Babak Anvari’s film, on which Carmen Nasr’s stage adaptation is based, is a subtly powerful portrait of its themes. An Iranian war horror, it is also a feminist account of the aftermath of the Iranian Revolution, which stripped women of their liberties, forced them to wear headscarves in public, and punished those who protested.
Its lead, Shideh (Leila Farzad), is mourning the medical degree she was banned from completing and resenting her life as a stay-at-home mum while her husband is out in the world practising the profession they both studied for. Farzad is fiercely compelling as a should-be modern woman with a penchant for Jane Fonda workouts, who can only be herself behind closed curtains. Stifled and diminished, her push-pull relationship with daughter Dorsa (Erin Jemmotte on press night) is entirely relatable.
Opposite her, the role of Dorsa brings big responsibility for any child actor still shy of their teens, but Jemmotte is convincing as the little girl made drippy by her fever, never missing a line and knowing exactly where and when to dart across the stage.

The film is a quiet masterpiece but not all of its clear-eyed poignance translates to the stage.
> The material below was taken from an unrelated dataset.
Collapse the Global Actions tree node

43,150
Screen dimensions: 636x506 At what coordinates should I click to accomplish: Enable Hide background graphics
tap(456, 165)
Directed by Nadia Latif, a languid first half relies on exposition to portray moments the movie achieved with little more than a glance.
Still, its longer runtime allows for Shideh’s relationships with peripheral characters to come into focus. Beyond her husband, a not entirely sympathetic Iraj (Nicholas Karimi) who gets sent to the frontline early on, there’s the intensely superstitious Mrs Ebrahimi (Mona Goodwin), begrudgingly caring for PTSD-suffering orphan Mehdi (Rohan Berry), who was written off by his extended family as ‘creepy’. Also in the apartment complex is voice of reason Mrs Fakur (Souad Faress), Shideh’s rock.
Shideh’s mental unravelling is not as pronounced as it is in the film, and I'd argue that presenting the horror as purely exterior undermines the notion of a character driven mad by regime change and war. But there are jump scares fit to make you rise several inches from your seat as the djinn starts to make its presence known. Nasr’s adaptation resists recreating the scream-worthy moments from the film, but with the help of illusion consultant Scott Penrose, it’s perfectly frightening.
Ben Stones’s design uses the stage effectively too: a naturalistic open-plan living space decorated with warm walls and midcentury furnishings centres the drama in the family home, while there’s room at the front for scenes that take place in the bunker, where the residents huddle together during bomb raids. As a missile strikes the building’s roof, its smoking girth appears to pierce the top of the stage like a dagger into skin.
Anvari’s near-perfect film would be almost impossible to do justice to on stage, but Shideh’s conundrum remains the stuff of nightmares.
Under the Shadow is at the Almeida Theatre to 4 July.